### What is expected
In the calcium supplementation passage below, condense the paragraph beginning "Pre-eclampsia is a leading cause" into a short bulleted list that keeps its main facts.

### Passage shown
____________________

Pre-eclampsia is a leading cause of maternal mortality. Based on meta-analysis of randomized clinical trials of Ca supplementation showing significant reduction in risk of pre-eclampsia, the WHO recommends the inclusion of Ca supplementation in ANC services in settings with inadequate dietary Ca intake. The WHO guidelines recommend a high daily amount of Ca administered in divided doses, as well as a separate administration of IFA. Implementation of this recommendation would involve a complex dosing regimen, with as many as 5 separate pill-taking events per day. While this regimen is based on doses used in available efficacy trials and is optimized for bioavailability, factors such as client adherence, motivation and satisfaction, as well as cost and logistical complexities may undermine its effectiveness in public health programs.9 Ca supplements are bulky, and reducing the number of Ca pills needed would lead to significant savings in procurement, shipping, and storage costs. If a lower-dose regimen improves the feasibility of good adherence, women’s supplement consumption may be comparable to that achieved under a complex, higher-dose regimen. In this way, evidence gained from this trial could increase the benefits of antenatal calcium supplementation in public health contexts, through reducing logistical, cost and adherence barriers. This trial is not designed to measure clinical end-points. Research to directly assess impact of lower-dose Ca supplementation on clinical end-points such as pre-eclampsia will complement findings of this trial.

____________________

### Provided information
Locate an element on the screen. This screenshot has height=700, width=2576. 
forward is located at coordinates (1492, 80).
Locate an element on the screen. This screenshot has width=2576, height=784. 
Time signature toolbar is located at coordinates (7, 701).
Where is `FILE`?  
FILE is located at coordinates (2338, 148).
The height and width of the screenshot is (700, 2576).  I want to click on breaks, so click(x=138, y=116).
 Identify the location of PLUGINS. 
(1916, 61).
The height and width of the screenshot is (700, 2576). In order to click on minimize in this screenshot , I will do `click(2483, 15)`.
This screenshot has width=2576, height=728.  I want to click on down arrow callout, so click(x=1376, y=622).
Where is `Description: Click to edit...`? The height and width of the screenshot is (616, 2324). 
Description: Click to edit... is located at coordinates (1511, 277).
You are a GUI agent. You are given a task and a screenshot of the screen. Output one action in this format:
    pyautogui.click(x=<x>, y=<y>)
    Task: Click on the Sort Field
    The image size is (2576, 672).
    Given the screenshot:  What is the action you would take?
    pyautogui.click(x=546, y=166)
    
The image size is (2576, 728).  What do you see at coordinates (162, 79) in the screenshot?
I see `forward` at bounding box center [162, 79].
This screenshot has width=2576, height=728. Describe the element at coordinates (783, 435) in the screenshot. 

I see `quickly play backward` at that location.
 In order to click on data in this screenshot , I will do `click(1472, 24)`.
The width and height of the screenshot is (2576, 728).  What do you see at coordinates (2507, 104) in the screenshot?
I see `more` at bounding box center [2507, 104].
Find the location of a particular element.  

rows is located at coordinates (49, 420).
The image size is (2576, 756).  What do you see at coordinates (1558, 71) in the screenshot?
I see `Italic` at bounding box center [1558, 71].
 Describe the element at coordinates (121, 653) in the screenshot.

____________________

### Solution for this exercise
- Pre-eclampsia is a leading cause of maternal mortality.
- Meta-analysis of randomized trials shows that Ca supplementation significantly reduces the risk of pre-eclampsia. On that basis, the WHO recommends Ca supplementation in ANC services where dietary Ca intake is inadequate.
- The WHO regimen uses a high daily amount of Ca in divided doses, with IFA given separately. This means as many as 5 separate pill-taking events per day.
- The regimen reflects efficacy-trial doses and is optimized for bioavailability. However, adherence, motivation, satisfaction, cost and logistics may undermine its effectiveness in public health programs.
- Ca pills are bulky, so needing fewer of them would save significantly on procurement, shipping and storage.
- A simpler lower-dose regimen could improve adherence enough that consumption matches that of the complex higher-dose regimen. This could increase the benefits of antenatal calcium supplementation in public health settings.
- The trial does not measure clinical end-points. Research on lower-dose Ca and outcomes such as pre-eclampsia will complement its findings.